Day Four – Maybe Today Satan
Today was both the summer solstice and, apparently, Naked Hiking Day. We celebrated neither. Indeed, we slept in a little after the trauma of arrival the night before, got in a little kampground mini golf (three times and it’s a “tradition” now) and made our way to the imposing National Monument right across the street.
The Park Service certainly runs a tight ship as we were directed to a lot at the base of Devils Tower to unhitch our trailer such that we could easily park closer to the trailhead. Unfortunately just as we set out to hike, the rain returned. We were hiding from the deluge under a rock outcrop in the sizable boulder field that skirts the tower when we heard a scream from up the trail. I peered out and saw a person crumpled on the path. Ran to her, helped her up, and saw that blood was pouring down her face. She had been running down the slick path (slicker because it was paved) to escape the rain and took a nasty spill. I dumped her water bottle over her face to clear the blood just as her husband arrived. They proceeded down, arm-in-arm. A short time later we heard ambulance sirens in the distance. Stitches required for certain, but I wouldn’t be surprised if she were concussed. We continued our hike a bit but didn’t complete the whole loop. Completely soaked but amply impressed, our close encounter with Devils Tower was over.
So, about the CB radio I have rigged up. Once my daughter, niece, and I decided to take a roadtrip in the style of my father I knew I needed to get on the citizens band. Given his not-so-secret dream of being a long haul trucker, my dad of course partook of the 1970’s infatuation with CB radios and culture. We had one in the motorhome. My dad’s handle was “Trapper” and I, naturally, was “Little Trapper”. I definitely recall having conversations with truck drivers all along the route. Good fun before the Internet. I purchased a retro model Cobra CB for this trip and let me tell you getting it hooked up was a massive pain in the ass. I had forgotten how finicking analog radio waves can be. Ultimately — with the help of a kind gent at Summit Radio, the only remaining CB-only shop in Denver — I was able to run a cable from the radio out the back of my car, across the hitch, and up the side of the trailer where we mounted a whip antenna. It worked in our tests. Still works, in fact, though we have yet to have a conversation with anyone. Apparently even truckers these days mostly use cell phones and EMS long ago switched to different spectrum. At best we catch snippets of chatting amongst the garble and static. It’s never quite enough to make out what’s being said exactly, just fragments crackling in and out of coherence. But fun nonetheless. Makes me think about why I went through all the hassle to get the radio working in the first place. And I think I know: I’m “listening” for my dad. Not in some paranormal ghost hunter-y way, but as a kind of analog nostalgia for who he was. I squelched the grief long ago and now I just revel in the moments of joy that the full (if intermittent) signal his memory provides.

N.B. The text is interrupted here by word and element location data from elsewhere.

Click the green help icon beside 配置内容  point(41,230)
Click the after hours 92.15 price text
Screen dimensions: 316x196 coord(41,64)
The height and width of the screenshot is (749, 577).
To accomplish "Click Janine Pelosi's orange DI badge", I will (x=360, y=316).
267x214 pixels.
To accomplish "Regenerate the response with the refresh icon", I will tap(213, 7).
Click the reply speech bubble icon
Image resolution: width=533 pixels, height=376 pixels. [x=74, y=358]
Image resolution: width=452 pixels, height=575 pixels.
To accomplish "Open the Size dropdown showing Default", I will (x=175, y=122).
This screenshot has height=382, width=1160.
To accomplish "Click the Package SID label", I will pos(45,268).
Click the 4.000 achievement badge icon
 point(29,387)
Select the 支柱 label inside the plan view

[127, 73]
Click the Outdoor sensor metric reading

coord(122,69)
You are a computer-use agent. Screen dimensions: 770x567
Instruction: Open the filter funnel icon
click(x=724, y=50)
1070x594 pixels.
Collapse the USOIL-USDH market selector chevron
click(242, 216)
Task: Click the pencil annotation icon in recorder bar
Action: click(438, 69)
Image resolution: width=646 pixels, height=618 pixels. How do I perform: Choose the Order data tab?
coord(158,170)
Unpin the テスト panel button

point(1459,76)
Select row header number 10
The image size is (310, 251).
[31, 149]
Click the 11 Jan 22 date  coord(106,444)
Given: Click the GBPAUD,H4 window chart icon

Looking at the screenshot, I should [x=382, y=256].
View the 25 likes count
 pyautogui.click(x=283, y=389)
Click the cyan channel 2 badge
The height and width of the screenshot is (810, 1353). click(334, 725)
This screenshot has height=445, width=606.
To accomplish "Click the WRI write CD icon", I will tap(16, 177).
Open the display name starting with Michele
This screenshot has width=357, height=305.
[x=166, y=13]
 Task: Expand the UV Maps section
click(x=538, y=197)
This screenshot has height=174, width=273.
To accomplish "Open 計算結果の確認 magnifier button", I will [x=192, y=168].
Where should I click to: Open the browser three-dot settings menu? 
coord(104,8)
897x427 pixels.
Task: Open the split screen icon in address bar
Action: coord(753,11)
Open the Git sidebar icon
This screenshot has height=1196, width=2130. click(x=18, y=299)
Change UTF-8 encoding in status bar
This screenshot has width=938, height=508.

Pulled into our waypoint campsite tonight again after dark and in pouring rain. Somehow this was a lower moment than last night for our site did not have the proper electrical connection to charge the car. I slopped all around the campsite in the dark, headlamp on, creep factor high — looking for another site I could surreptitiously occupy for the night. Found one and hooked in, but not after inventing some fabulous new swear words. Lesson learned though: sometimes you share hookups with the RV next door. Which shouldn’t be a problem normally, but tonight’s hassle is my punishment for sneaking electrons to charge my car. Worth it.